Another early relative of the modern food truck is the "lunch wagon", horse-drawn street cars whose night version was known as the "night owl", as conceived by food vendor Walter Scott in 1872 as a "kitchen on wheels". Scott cut windows in a small covered wagon, parked it in front of a newspaper office in Providence, Rhode Island, and sold sandwiches, pies, and coffee to pressmen and journalists. By the 1880s, former lunch counter worker Thomas H. Buckley was manufacturing lunch wagons in Worcester, Massachusetts. He introduced various models, like the Owl and the White House Cafe, with features that included sinks, refrigerators, cooking stoves, colored windows, and other ornamentation.

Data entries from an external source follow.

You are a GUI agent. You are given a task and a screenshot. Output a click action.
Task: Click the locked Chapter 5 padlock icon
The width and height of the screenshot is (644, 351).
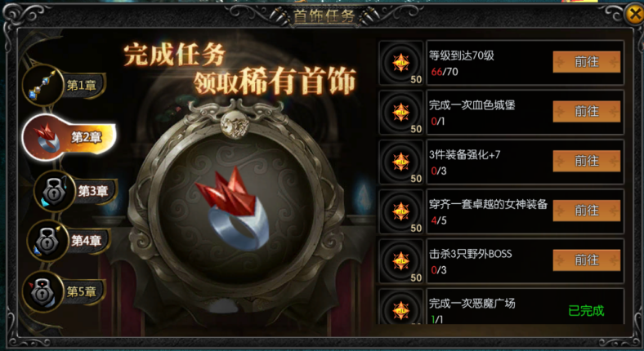tap(42, 291)
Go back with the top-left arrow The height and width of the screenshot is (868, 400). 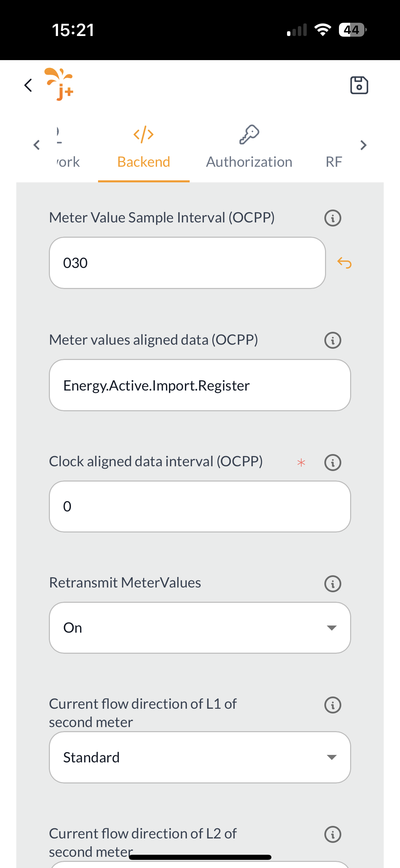click(x=28, y=85)
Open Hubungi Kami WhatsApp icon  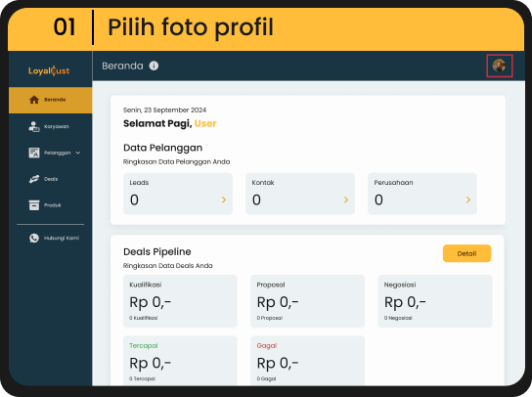pos(34,238)
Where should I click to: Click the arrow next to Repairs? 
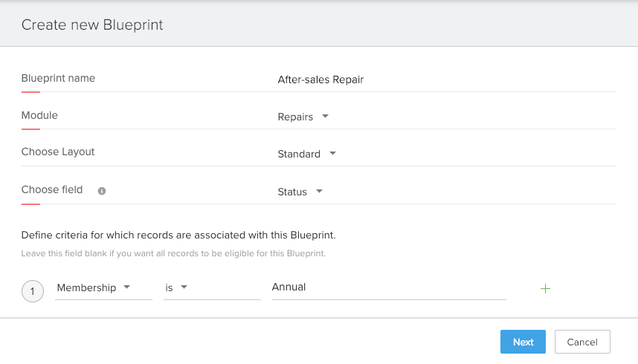tap(325, 117)
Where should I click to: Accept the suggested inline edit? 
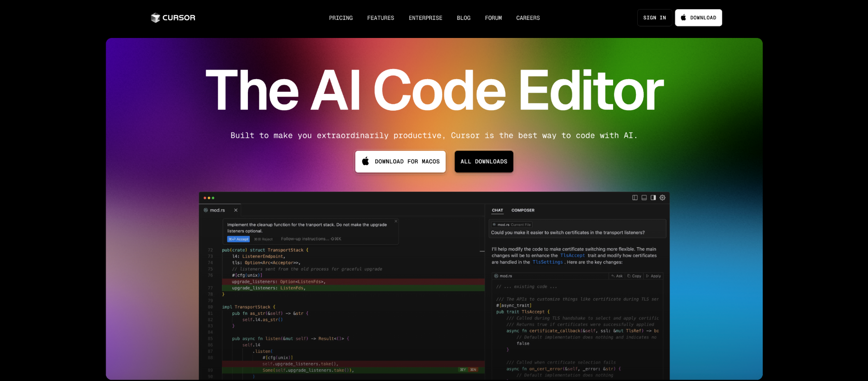(x=238, y=239)
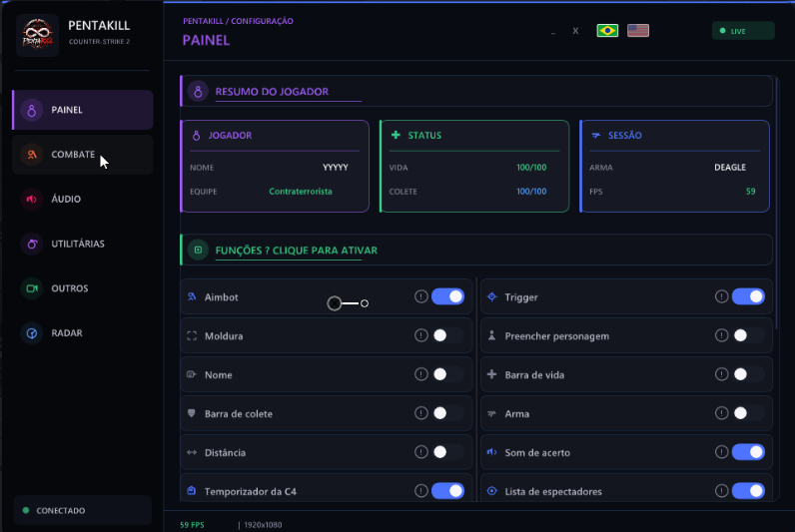Click the Aimbot slider handle
795x532 pixels.
click(335, 303)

In 1936 the Food Code spread its regulatory umbrella to include food trucks as a result of their introduction to society.

Later versions of the food truck were mobile canteens, which were created in the late 1950s. These mobile canteens were authorized by the U.S. Army and operated on stateside Army bases.

Mobile food trucks, nicknamed "roach coaches" or "gut trucks", have been around for years, serving construction sites, factories, and other blue-collar locations. In big cities, the food truck traditionally provided a means for the on-the-go person to grab a quick bite at a low cost. Food trucks are still sought out for nostalgia from this era.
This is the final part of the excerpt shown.